Requirement: Reproduce the entries shown below only from the line with "Where should I" down to the line with "Select the Hand tool", keeping both end lines and copying each one exactly.

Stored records
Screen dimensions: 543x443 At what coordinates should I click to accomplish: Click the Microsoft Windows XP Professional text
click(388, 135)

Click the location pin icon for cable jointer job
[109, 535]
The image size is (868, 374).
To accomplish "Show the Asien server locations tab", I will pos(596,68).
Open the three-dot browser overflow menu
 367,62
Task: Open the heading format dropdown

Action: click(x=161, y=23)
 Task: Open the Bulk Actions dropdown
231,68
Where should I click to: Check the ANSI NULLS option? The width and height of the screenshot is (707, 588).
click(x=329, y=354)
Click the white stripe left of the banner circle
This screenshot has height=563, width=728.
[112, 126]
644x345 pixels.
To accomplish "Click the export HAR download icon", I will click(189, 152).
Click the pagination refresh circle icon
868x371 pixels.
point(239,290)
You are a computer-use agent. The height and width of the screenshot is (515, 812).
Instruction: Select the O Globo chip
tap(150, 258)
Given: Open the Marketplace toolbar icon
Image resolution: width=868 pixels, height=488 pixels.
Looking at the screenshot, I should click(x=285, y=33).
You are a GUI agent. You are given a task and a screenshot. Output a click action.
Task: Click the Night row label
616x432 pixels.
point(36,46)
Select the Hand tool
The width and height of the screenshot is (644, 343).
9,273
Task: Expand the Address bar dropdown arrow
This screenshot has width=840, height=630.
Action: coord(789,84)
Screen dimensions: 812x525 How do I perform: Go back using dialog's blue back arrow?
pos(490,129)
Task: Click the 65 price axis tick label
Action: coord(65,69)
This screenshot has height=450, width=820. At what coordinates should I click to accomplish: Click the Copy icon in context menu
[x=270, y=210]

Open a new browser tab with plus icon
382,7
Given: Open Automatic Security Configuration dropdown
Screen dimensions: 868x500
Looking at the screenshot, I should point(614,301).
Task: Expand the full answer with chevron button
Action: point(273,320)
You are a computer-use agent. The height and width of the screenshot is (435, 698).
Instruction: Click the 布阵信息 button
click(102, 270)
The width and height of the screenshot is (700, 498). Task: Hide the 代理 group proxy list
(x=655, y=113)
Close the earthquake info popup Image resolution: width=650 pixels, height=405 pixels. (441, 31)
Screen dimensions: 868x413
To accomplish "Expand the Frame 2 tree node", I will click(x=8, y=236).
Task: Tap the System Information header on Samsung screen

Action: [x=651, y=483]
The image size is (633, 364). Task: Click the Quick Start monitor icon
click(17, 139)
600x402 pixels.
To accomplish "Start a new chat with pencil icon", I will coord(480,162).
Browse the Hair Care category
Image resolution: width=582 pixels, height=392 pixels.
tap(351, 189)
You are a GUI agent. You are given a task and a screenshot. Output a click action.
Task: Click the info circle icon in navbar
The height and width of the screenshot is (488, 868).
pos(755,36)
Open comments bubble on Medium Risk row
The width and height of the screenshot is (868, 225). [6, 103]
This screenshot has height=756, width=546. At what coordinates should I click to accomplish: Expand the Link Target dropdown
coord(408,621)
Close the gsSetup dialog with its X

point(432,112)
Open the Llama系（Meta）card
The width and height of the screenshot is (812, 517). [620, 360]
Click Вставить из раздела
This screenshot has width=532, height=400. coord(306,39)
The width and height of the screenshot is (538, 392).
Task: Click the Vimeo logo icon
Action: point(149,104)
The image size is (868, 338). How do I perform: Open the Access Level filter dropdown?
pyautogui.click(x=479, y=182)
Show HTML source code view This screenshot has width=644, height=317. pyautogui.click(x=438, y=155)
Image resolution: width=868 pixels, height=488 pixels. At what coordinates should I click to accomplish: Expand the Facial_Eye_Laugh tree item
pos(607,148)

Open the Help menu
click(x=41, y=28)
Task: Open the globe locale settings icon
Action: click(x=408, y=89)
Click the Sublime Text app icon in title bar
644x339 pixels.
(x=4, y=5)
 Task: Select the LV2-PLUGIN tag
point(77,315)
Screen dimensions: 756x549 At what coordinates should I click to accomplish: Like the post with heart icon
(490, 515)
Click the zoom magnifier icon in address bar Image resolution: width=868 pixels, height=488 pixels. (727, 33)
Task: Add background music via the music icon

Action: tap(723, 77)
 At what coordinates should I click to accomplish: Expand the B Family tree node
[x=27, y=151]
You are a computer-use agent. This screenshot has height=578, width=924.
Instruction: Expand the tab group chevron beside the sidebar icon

Response:
Where should I click to: Check the ANSI NULLS option? The width and height of the screenshot is (707, 588).
click(x=329, y=354)
Click the white stripe left of the banner circle
This screenshot has height=563, width=728.
[112, 126]
644x345 pixels.
To accomplish "Click the export HAR download icon", I will click(189, 152).
Click the pagination refresh circle icon
868x371 pixels.
point(239,290)
You are a computer-use agent. The height and width of the screenshot is (515, 812).
Instruction: Select the O Globo chip
tap(150, 258)
Given: Open the Marketplace toolbar icon
Image resolution: width=868 pixels, height=488 pixels.
Looking at the screenshot, I should click(x=285, y=33).
You are a GUI agent. You are given a task and a screenshot. Output a click action.
Task: Click the Night row label
616x432 pixels.
point(36,46)
Select the Hand tool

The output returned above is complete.